Columbia University in the City of New York

Manhattanville, NY

ID: 7089699
Posted: November 24, 2021
Application Deadline: Open Until Filled

Job Description

Position Summary

Reporting to the Manager, High Performance Computing; the Lead Research Systems Engineer participates in the design, development, implementation, and operations of Columbia’s portfolio of high-performance computing services. The position collaborates with other CUIT technical teams and Columbia researchers to support research computing resources, including but not limited to high performance computing (HPC) clusters, ensuring user requirements are met and planning ongoing improvements and modifications to these systems and services.

Responsibilities

Takes a lead role in the planning and design of research computing services.
Investigates new and emerging technologies, evaluating usefulness to Columbia researchers and making recommendations for future services.
Interacts with Columbia researchers on various topics, including (but not limited to) the use of existing services, service policies, and research requirements.
Takes a lead role in HPC system troubleshooting including coordinating with users, vendors and other CUIT departments to resolve system problems.
Manages storage systems.
Resolves incidents and service requests.
Administration of systems in the research computing infrastructure, including the installation and management of configuration, monitoring and notification tools, as well as basic network administration.
Assists in the creation and maintenance of user documentation.
Interacts with vendors, assessing products and making purchasing recommendations.
All other duties as assigned.
Minimum Qualifications

Bachelor’s degree or equivalent required.
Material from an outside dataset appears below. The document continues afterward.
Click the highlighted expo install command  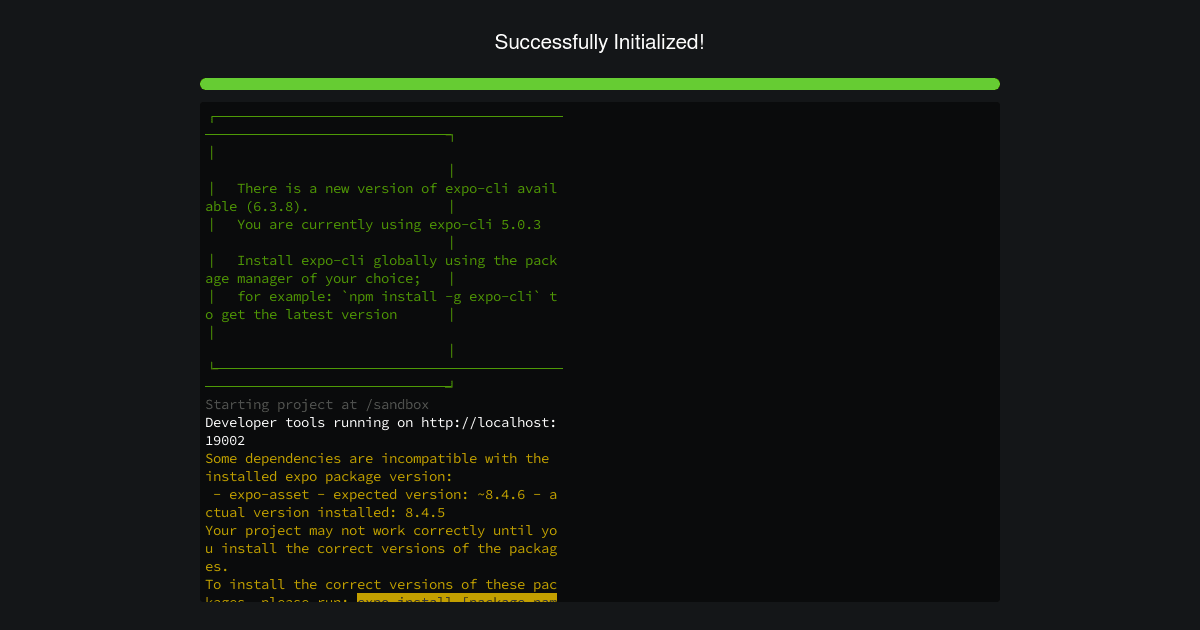click(x=457, y=600)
Advanced degree desirable.
Minimum 5-7 years’ related experience
5 years’ Linux/Unix experience.
Prior experience in programming, software development, or system administration.
Excellent written and verbal communication skills.
Demonstrated ability to work in a fast-paced, deadline driven environment.
Demonstrated excellence in a variety of competencies including teamwork/collaboration, analytical thinking, communication and influencing skills, and technical expertise.
Ability to work with changing priorities and with multiple projects.
Ability to be precise and attentive to detail is essential.
Ability to work with minimal supervision.
Ability to work weekend and off-hour work on occasion.

Preferred Qualifications

Experience with Linux system administration, particularly Red Hat (7, 8).
Familiarity with Google Cloud Platform or other cloud services.
Knowledge of GPFS, Lustre, NFS and other network or parallel file systems
Experience with Shell scripting and Python.
Experience with version control systems, such as Git.
Familiarity with HPC programming technologies (such as MPI, OpenMP, or CUDA).
Familiarity with other HPC technologies (such as Infiniband, or GPU).
Familiarity with Machine Learning software such as TensorFlow.
Familiarity with JupyterHub
Familiarity with standard programming languages (such as C, C++, Fortran, or Java).
Knowledge of TCP/IP.
Familiarity with statistical tools (such as R) or mathematical tools (such as Matlab).
Knowledge of technology, applications and interfaces designed to support research.